Amendment No. 1 to Consulting Services Agreement, dated as of March 23, 2023, by and between the Company and Frank Ruffo

Contract Categories: Human Resources - Consulting Agreements
EX-10.1 2 acrs-20230323xex10d1.htm EX-10.1

Exhibit 10.1

AMENDMENT NO. 1

TO

CONSULTING SERVICES AGREEMENT

This Amendment No. 1 (this “Amendment”), is made and entered into as of March 23, 2023, by and between Aclaris Therapeutics, Inc., a Delaware corporation (the “Company”) and Frank Ruffo (“Consultant”).

WHEREAS, the Company and Consultant entered into that certain Consulting Services Agreement, dated as of January 1, 2023 (the “Agreement”), and desire to extend the term of the Agreement and modify Consultant’s compensation.

NOW THEREFORE, in consideration of the mutual promises set forth herein, and intending to be legally bound hereby, the parties hereby agree as follows:

1.Defined Terms.  Capitalized terms used but not defined herein shall have the meanings set forth in the Agreement.
2.Compensation. Sections 1.2.1 and 1.2.2 shall be deleted in their entirety and replaced with the following effective as of March 3, 2023:

“1.2.1. In consideration of Consultant’s performance of the Services, the Company shall pay Consultant $12,500 per month (“Consulting Fee”) during the term of this Agreement.”

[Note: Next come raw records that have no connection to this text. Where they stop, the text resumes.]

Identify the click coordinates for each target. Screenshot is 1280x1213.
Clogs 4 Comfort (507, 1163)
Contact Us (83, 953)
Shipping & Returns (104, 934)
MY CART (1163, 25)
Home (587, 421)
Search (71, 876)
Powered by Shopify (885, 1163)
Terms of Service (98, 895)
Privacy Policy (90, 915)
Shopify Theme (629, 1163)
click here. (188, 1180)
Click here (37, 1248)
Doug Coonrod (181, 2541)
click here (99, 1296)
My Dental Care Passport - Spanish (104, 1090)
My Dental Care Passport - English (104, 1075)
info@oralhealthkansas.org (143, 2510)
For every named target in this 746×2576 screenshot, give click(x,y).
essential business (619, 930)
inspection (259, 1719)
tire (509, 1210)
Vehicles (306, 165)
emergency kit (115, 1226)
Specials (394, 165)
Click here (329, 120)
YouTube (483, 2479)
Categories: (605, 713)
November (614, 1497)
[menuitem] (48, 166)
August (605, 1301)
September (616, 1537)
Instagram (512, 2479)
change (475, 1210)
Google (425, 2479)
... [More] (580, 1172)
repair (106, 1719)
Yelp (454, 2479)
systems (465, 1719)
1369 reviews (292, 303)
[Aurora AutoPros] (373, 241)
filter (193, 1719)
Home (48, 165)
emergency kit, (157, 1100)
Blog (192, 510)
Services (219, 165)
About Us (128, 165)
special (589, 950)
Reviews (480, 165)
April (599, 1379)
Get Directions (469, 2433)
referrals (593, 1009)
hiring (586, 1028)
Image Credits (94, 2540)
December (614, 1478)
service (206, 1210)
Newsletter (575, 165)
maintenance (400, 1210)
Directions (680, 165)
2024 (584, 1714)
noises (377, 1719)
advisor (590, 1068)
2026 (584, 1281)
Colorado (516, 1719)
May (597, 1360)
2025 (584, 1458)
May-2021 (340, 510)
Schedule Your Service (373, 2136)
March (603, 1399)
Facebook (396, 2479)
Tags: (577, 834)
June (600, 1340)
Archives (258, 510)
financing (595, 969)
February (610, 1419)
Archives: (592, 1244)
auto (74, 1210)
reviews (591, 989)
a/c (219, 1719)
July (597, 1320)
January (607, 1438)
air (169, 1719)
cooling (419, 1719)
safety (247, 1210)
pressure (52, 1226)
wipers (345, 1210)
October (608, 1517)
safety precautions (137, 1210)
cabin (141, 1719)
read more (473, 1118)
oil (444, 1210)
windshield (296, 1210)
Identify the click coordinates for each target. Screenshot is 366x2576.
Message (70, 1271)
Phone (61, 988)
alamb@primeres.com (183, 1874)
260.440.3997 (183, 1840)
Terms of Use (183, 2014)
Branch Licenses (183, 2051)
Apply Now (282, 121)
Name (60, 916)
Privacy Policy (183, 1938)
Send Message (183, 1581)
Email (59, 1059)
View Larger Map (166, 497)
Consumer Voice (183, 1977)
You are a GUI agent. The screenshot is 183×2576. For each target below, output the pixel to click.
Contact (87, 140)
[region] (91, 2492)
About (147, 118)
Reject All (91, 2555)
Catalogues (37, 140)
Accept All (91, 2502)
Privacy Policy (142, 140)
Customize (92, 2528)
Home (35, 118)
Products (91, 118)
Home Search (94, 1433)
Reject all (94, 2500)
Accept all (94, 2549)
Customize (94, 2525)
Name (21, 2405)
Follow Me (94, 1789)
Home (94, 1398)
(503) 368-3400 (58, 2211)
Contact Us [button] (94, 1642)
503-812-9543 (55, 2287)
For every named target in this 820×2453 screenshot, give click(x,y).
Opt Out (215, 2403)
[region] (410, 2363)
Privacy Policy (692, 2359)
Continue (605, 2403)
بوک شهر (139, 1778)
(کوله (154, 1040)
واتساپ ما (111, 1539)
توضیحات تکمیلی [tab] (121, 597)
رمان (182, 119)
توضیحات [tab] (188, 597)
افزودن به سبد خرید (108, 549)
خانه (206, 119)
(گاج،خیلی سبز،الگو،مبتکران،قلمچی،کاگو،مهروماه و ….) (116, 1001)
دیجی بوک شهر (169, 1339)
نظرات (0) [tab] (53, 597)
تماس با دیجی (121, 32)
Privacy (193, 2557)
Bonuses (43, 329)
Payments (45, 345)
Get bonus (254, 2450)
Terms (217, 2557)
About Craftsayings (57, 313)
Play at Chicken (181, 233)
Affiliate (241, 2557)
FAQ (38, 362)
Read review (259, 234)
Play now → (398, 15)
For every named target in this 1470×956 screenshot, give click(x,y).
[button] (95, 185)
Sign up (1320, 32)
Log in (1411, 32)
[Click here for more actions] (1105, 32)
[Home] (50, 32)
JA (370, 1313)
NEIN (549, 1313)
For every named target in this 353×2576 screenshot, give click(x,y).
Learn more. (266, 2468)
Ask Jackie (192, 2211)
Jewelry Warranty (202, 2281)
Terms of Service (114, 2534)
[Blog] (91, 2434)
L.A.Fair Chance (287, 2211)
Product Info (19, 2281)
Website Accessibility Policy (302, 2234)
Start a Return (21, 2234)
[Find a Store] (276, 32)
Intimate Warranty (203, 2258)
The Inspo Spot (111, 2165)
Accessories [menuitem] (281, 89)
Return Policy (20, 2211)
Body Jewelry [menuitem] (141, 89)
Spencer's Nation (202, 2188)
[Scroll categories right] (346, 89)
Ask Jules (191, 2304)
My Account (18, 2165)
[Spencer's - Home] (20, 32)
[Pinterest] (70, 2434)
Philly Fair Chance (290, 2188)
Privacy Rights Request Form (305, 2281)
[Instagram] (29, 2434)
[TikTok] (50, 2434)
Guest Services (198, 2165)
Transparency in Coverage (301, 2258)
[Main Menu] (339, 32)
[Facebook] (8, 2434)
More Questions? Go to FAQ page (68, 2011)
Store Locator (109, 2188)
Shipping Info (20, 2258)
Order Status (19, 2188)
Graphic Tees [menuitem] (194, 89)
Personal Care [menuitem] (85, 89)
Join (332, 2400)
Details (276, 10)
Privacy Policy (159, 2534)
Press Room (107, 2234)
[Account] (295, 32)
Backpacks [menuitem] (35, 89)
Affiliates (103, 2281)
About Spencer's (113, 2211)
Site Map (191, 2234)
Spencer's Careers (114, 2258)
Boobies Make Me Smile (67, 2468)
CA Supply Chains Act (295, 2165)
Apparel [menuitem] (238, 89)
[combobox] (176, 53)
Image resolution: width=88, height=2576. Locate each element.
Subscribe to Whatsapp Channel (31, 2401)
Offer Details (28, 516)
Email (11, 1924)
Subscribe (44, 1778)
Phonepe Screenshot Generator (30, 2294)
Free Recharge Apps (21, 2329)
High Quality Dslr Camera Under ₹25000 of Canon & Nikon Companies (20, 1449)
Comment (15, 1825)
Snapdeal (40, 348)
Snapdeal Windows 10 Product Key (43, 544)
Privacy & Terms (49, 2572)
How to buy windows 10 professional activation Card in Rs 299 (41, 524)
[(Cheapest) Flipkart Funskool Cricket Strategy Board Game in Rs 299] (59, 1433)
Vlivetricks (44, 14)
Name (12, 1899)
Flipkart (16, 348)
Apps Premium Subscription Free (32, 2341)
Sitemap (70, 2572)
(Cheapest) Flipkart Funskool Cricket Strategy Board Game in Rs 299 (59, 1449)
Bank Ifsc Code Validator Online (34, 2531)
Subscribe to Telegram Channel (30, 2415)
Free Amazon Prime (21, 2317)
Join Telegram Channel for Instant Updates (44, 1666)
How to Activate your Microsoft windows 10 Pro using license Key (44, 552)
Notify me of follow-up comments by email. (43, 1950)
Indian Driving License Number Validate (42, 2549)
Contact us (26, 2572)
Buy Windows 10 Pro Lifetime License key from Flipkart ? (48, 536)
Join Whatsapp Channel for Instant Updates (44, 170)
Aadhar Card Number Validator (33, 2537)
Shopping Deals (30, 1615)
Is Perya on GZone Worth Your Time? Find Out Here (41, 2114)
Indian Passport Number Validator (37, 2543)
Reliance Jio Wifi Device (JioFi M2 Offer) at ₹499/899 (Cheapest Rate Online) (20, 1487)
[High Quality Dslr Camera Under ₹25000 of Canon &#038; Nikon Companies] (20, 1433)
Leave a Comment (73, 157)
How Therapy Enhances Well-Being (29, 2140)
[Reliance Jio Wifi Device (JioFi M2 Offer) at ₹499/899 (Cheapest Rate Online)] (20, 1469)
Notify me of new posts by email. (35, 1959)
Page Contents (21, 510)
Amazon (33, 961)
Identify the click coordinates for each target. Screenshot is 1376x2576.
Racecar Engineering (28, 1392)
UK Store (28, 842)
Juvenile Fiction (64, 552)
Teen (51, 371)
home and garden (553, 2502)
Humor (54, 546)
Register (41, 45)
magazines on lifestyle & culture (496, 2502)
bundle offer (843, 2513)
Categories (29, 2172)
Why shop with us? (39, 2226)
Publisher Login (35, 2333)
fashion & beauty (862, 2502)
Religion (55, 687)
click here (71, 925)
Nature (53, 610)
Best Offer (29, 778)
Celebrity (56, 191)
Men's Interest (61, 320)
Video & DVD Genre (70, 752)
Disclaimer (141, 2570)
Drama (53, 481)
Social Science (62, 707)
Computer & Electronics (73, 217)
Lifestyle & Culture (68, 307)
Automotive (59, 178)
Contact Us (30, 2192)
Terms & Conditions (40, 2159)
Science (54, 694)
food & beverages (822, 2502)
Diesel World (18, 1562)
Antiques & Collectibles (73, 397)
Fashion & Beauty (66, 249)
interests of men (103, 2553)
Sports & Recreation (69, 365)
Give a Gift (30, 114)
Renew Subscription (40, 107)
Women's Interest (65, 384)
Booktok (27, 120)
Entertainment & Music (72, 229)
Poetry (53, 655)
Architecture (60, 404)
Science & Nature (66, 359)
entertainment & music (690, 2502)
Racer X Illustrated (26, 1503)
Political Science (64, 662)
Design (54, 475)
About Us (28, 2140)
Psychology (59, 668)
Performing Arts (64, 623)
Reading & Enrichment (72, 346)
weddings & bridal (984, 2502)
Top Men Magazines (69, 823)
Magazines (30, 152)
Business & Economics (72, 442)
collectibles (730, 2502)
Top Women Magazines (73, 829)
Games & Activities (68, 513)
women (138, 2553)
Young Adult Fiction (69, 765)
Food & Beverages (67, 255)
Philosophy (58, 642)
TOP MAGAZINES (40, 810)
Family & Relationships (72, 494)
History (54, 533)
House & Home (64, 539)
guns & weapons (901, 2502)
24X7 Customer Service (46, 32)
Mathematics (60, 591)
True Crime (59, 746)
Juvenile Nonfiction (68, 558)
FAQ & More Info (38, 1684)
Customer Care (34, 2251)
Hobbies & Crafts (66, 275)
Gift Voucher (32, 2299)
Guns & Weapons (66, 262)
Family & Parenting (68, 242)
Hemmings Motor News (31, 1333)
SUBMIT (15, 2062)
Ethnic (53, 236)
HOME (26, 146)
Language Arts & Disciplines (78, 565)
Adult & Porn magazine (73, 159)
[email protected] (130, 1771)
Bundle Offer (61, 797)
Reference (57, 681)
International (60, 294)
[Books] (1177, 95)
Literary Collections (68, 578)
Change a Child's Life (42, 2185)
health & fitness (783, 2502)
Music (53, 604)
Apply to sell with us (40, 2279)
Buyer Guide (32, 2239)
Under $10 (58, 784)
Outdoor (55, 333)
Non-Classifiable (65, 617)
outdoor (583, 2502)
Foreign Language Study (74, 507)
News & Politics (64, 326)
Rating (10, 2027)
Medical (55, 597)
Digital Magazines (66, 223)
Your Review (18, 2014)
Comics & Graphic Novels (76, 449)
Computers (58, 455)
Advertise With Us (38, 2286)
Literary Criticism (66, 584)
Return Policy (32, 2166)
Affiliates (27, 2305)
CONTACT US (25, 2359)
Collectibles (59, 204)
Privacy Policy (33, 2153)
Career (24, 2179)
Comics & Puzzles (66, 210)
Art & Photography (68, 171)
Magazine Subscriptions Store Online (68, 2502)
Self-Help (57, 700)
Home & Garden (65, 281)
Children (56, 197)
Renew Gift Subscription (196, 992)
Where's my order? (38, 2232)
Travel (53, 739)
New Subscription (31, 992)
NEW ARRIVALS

“1.2.2. Consultant agrees that his last day of Continuous Service (as defined in the Company’s 2015 Equity Incentive Plan) was March 2, 2023, and no outstanding equity awards will vest thereafter.”

3.Term. Section 5.1 of the Agreement is hereby deleted in its entirety and replaced with the following effective as of March 3, 2023:

Term.  Unless terminated earlier pursuant to Section 5.2 or 5.3, the term of this Agreement shall be from March 3, 2023 through June 30, 2023.”

4.Miscellaneous.  The parties agree that the Agreement is hereby revived, ratified, and confirmed as amended herein. This Amendment and the Agreement constitute the entire understanding of the parties with respect to the subject matter hereof and supersede any prior understanding, oral or written, that may exist between the parties with respect to the subject matter hereof.  Except as specifically amended hereby, no other changes are made to the Agreement and all other terms and conditions of the Agreement shall remain in full force and effect. In the event of any conflict between the Agreement and this Amendment, the Amendment shall prevail.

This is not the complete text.